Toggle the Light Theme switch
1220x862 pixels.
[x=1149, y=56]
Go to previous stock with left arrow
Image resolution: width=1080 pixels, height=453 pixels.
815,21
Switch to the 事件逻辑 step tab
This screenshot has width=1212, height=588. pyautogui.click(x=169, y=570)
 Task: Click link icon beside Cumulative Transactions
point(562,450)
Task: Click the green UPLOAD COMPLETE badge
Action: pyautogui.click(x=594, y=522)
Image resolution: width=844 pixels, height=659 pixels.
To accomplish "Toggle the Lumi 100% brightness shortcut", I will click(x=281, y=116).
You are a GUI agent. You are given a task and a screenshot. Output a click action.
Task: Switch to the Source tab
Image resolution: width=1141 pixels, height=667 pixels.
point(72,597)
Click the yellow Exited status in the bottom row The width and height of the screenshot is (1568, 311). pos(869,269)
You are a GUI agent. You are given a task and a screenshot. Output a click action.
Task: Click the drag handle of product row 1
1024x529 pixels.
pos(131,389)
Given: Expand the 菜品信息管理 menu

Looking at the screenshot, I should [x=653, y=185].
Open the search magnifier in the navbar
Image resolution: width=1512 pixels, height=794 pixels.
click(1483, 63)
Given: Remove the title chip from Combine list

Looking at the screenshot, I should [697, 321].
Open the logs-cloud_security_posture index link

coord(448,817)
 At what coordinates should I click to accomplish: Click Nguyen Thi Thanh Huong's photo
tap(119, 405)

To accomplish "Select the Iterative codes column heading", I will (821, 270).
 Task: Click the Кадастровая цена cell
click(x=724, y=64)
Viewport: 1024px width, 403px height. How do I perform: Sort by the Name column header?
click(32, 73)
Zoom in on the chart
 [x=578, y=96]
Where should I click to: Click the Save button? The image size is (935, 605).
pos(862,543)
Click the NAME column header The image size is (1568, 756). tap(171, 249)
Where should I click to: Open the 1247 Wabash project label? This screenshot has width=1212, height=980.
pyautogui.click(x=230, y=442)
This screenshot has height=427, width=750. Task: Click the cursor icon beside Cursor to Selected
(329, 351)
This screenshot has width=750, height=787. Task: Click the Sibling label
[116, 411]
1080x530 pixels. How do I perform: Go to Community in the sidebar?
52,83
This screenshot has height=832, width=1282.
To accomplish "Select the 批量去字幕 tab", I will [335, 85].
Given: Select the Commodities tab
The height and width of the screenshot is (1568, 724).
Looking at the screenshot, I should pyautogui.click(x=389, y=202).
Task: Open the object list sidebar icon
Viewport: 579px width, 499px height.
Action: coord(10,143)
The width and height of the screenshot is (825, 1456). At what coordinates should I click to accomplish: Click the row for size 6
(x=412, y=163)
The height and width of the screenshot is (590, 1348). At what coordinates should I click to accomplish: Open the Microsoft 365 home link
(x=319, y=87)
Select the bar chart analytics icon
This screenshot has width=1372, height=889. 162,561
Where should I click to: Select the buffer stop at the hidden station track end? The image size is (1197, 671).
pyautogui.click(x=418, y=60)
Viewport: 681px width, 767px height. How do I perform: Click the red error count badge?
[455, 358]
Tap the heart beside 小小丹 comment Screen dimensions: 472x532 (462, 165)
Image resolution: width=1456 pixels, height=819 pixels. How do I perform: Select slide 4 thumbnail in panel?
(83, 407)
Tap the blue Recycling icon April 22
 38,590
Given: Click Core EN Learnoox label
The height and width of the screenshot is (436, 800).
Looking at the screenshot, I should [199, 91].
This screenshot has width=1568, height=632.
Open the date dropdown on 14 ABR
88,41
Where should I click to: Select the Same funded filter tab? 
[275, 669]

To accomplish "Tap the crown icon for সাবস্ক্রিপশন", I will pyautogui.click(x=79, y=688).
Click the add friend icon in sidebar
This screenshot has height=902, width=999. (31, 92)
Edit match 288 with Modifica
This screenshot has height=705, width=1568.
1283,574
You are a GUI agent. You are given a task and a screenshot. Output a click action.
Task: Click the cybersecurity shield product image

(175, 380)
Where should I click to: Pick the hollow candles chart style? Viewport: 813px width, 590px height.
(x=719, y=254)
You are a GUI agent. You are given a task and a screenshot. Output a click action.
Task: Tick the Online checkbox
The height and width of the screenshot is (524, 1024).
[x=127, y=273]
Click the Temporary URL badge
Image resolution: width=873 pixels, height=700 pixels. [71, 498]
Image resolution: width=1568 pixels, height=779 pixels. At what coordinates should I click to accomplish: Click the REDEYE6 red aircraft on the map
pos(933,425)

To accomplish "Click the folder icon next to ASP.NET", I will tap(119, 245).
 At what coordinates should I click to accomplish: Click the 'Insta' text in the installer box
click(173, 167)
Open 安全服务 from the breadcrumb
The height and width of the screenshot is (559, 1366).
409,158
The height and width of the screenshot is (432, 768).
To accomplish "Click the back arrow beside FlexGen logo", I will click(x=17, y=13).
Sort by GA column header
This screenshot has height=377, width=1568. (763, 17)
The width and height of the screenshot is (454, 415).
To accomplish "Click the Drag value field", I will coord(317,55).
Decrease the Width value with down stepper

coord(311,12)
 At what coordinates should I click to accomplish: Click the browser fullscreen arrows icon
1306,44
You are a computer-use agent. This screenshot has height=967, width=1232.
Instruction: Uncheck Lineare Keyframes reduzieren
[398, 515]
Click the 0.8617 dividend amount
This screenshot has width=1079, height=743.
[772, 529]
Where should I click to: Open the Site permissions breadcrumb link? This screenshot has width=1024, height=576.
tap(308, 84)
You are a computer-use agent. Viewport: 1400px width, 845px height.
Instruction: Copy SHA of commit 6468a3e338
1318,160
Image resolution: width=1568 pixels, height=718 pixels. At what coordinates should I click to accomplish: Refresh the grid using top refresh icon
——
▸ **What the task asks**: Restate the material exactly as given.

▸ **Solved exercise**:
Toggle the Light Theme switch
1220x862 pixels.
[x=1149, y=56]
Go to previous stock with left arrow
Image resolution: width=1080 pixels, height=453 pixels.
815,21
Switch to the 事件逻辑 step tab
This screenshot has width=1212, height=588. pyautogui.click(x=169, y=570)
 Task: Click link icon beside Cumulative Transactions
point(562,450)
Task: Click the green UPLOAD COMPLETE badge
Action: pyautogui.click(x=594, y=522)
Image resolution: width=844 pixels, height=659 pixels.
To accomplish "Toggle the Lumi 100% brightness shortcut", I will click(x=281, y=116).
You are a GUI agent. You are given a task and a screenshot. Output a click action.
Task: Switch to the Source tab
Image resolution: width=1141 pixels, height=667 pixels.
point(72,597)
Click the yellow Exited status in the bottom row The width and height of the screenshot is (1568, 311). pos(869,269)
You are a GUI agent. You are given a task and a screenshot. Output a click action.
Task: Click the drag handle of product row 1
1024x529 pixels.
pos(131,389)
Given: Expand the 菜品信息管理 menu

Looking at the screenshot, I should [x=653, y=185].
Open the search magnifier in the navbar
Image resolution: width=1512 pixels, height=794 pixels.
click(1483, 63)
Given: Remove the title chip from Combine list

Looking at the screenshot, I should [697, 321].
Open the logs-cloud_security_posture index link

coord(448,817)
 At what coordinates should I click to accomplish: Click Nguyen Thi Thanh Huong's photo
tap(119, 405)

To accomplish "Select the Iterative codes column heading", I will (821, 270).
 Task: Click the Кадастровая цена cell
click(x=724, y=64)
Viewport: 1024px width, 403px height. How do I perform: Sort by the Name column header?
click(32, 73)
Zoom in on the chart
 [x=578, y=96]
Where should I click to: Click the Save button? The image size is (935, 605).
pos(862,543)
Click the NAME column header The image size is (1568, 756). tap(171, 249)
Where should I click to: Open the 1247 Wabash project label? This screenshot has width=1212, height=980.
pyautogui.click(x=230, y=442)
This screenshot has height=427, width=750. Task: Click the cursor icon beside Cursor to Selected
(329, 351)
This screenshot has width=750, height=787. Task: Click the Sibling label
[116, 411]
1080x530 pixels. How do I perform: Go to Community in the sidebar?
52,83
This screenshot has height=832, width=1282.
To accomplish "Select the 批量去字幕 tab", I will [335, 85].
Given: Select the Commodities tab
The height and width of the screenshot is (1568, 724).
Looking at the screenshot, I should pyautogui.click(x=389, y=202).
Task: Open the object list sidebar icon
Viewport: 579px width, 499px height.
Action: coord(10,143)
The width and height of the screenshot is (825, 1456). At what coordinates should I click to accomplish: Click the row for size 6
(x=412, y=163)
The height and width of the screenshot is (590, 1348). At what coordinates should I click to accomplish: Open the Microsoft 365 home link
(x=319, y=87)
Select the bar chart analytics icon
This screenshot has width=1372, height=889. 162,561
Where should I click to: Select the buffer stop at the hidden station track end? The image size is (1197, 671).
pyautogui.click(x=418, y=60)
Viewport: 681px width, 767px height. How do I perform: Click the red error count badge?
[455, 358]
Tap the heart beside 小小丹 comment Screen dimensions: 472x532 (462, 165)
Image resolution: width=1456 pixels, height=819 pixels. How do I perform: Select slide 4 thumbnail in panel?
(83, 407)
Tap the blue Recycling icon April 22
 38,590
Given: Click Core EN Learnoox label
The height and width of the screenshot is (436, 800).
Looking at the screenshot, I should [199, 91].
This screenshot has width=1568, height=632.
Open the date dropdown on 14 ABR
88,41
Where should I click to: Select the Same funded filter tab? 
[275, 669]

To accomplish "Tap the crown icon for সাবস্ক্রিপশন", I will pyautogui.click(x=79, y=688).
Click the add friend icon in sidebar
This screenshot has height=902, width=999. (31, 92)
Edit match 288 with Modifica
This screenshot has height=705, width=1568.
1283,574
You are a GUI agent. You are given a task and a screenshot. Output a click action.
Task: Click the cybersecurity shield product image

(175, 380)
Where should I click to: Pick the hollow candles chart style? Viewport: 813px width, 590px height.
(x=719, y=254)
You are a GUI agent. You are given a task and a screenshot. Output a click action.
Task: Tick the Online checkbox
The height and width of the screenshot is (524, 1024).
[x=127, y=273]
Click the Temporary URL badge
Image resolution: width=873 pixels, height=700 pixels. [71, 498]
Image resolution: width=1568 pixels, height=779 pixels. At what coordinates should I click to accomplish: Click the REDEYE6 red aircraft on the map
pos(933,425)

To accomplish "Click the folder icon next to ASP.NET", I will tap(119, 245).
 At what coordinates should I click to accomplish: Click the 'Insta' text in the installer box
click(173, 167)
Open 安全服务 from the breadcrumb
The height and width of the screenshot is (559, 1366).
409,158
The height and width of the screenshot is (432, 768).
To accomplish "Click the back arrow beside FlexGen logo", I will click(x=17, y=13).
Sort by GA column header
This screenshot has height=377, width=1568. (763, 17)
The width and height of the screenshot is (454, 415).
To accomplish "Click the Drag value field", I will coord(317,55).
Decrease the Width value with down stepper

coord(311,12)
 At what coordinates should I click to accomplish: Click the browser fullscreen arrows icon
1306,44
You are a computer-use agent. This screenshot has height=967, width=1232.
Instruction: Uncheck Lineare Keyframes reduzieren
[398, 515]
Click the 0.8617 dividend amount
This screenshot has width=1079, height=743.
[772, 529]
Where should I click to: Open the Site permissions breadcrumb link? This screenshot has width=1024, height=576.
tap(308, 84)
You are a computer-use agent. Viewport: 1400px width, 845px height.
Instruction: Copy SHA of commit 6468a3e338
1318,160
Image resolution: width=1568 pixels, height=718 pixels. At what coordinates should I click to accomplish: Refresh the grid using top refresh icon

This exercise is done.